Success really started brewing for Screaming Trees when they got signed to SST in 1987. “When we got signed to that label, that really boosted our reputation, it put us on the map internationally. That's when we started to enjoy some success outside of Ellensburg,” says Pickerel. “Prior to that we didn't really have a local following, we weren't asked to play at any of the local bars. Our music was too edgy and subversive to appeal to the 21 and over crowd at the time.”
CWU’s campus was instrumental to the band's early success. Screaming Trees advertised by putting flyers around campus and playing shows at Hal Holmes Community Center downtown. The ‘Burg radio station, at the time called KCAT, were impressed by the work Screaming Trees did with SST, appreciating and promoting the band's music more once they got word of the accomplishment. Screaming Trees worked with many CWU graduates and students during their early years. Steve Fisk, the band’s first producer, spent time in CWU’s music department. Another graduate owned a local studio that the band recorded in and Mark Lanegan’s girlfriend at the time helped the band design album covers and set up photo shoots with people in the photography department.

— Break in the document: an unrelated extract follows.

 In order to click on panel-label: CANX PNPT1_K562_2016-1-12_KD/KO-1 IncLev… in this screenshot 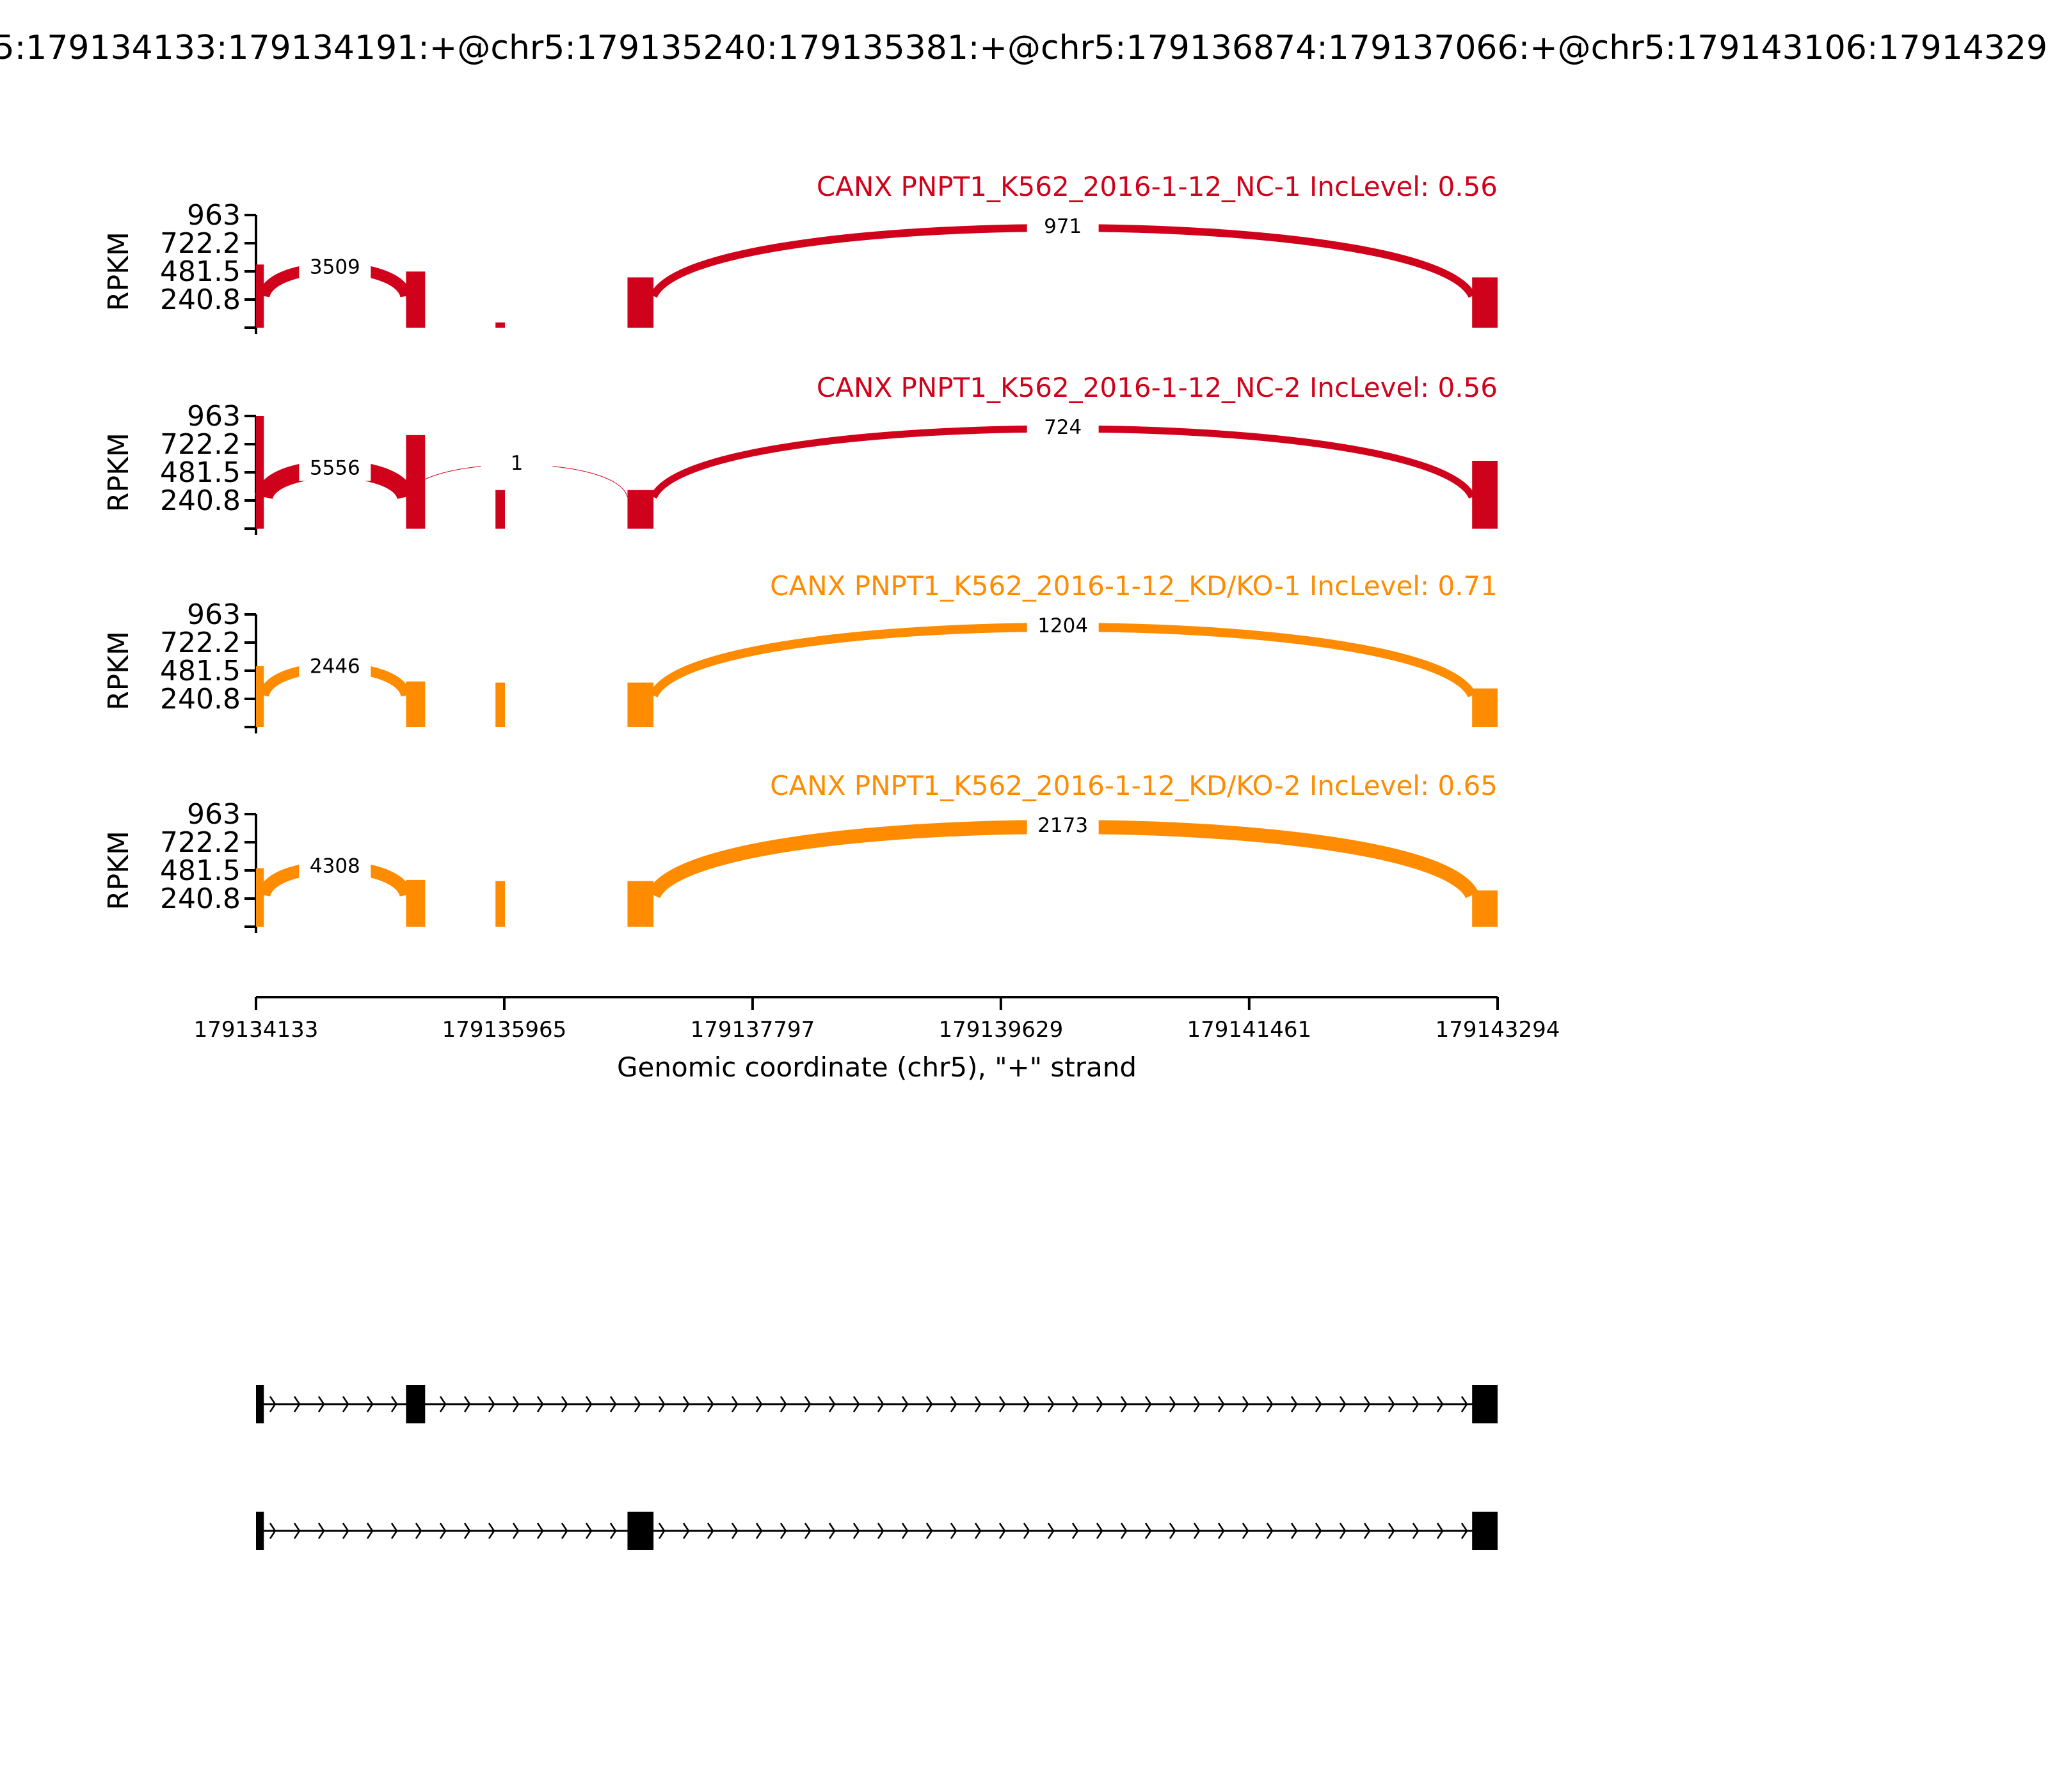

“We were really lucky because we had access to Central’s art department where people could literally do work on our behalf and get credits for it,” Pickerel says. “They could use it to beef up their own program on campus, beef up their own credentials or grades. That was really convenient to us, I don't think it was lost on us that we were lucky to have that baked into being an Ellensburg band. The more I look back on our early development of the band, the more I recognize how much the support from CWU and the community throughout Kittitas Valley, [and] what an integral role that played in our development and confidence and self-esteem.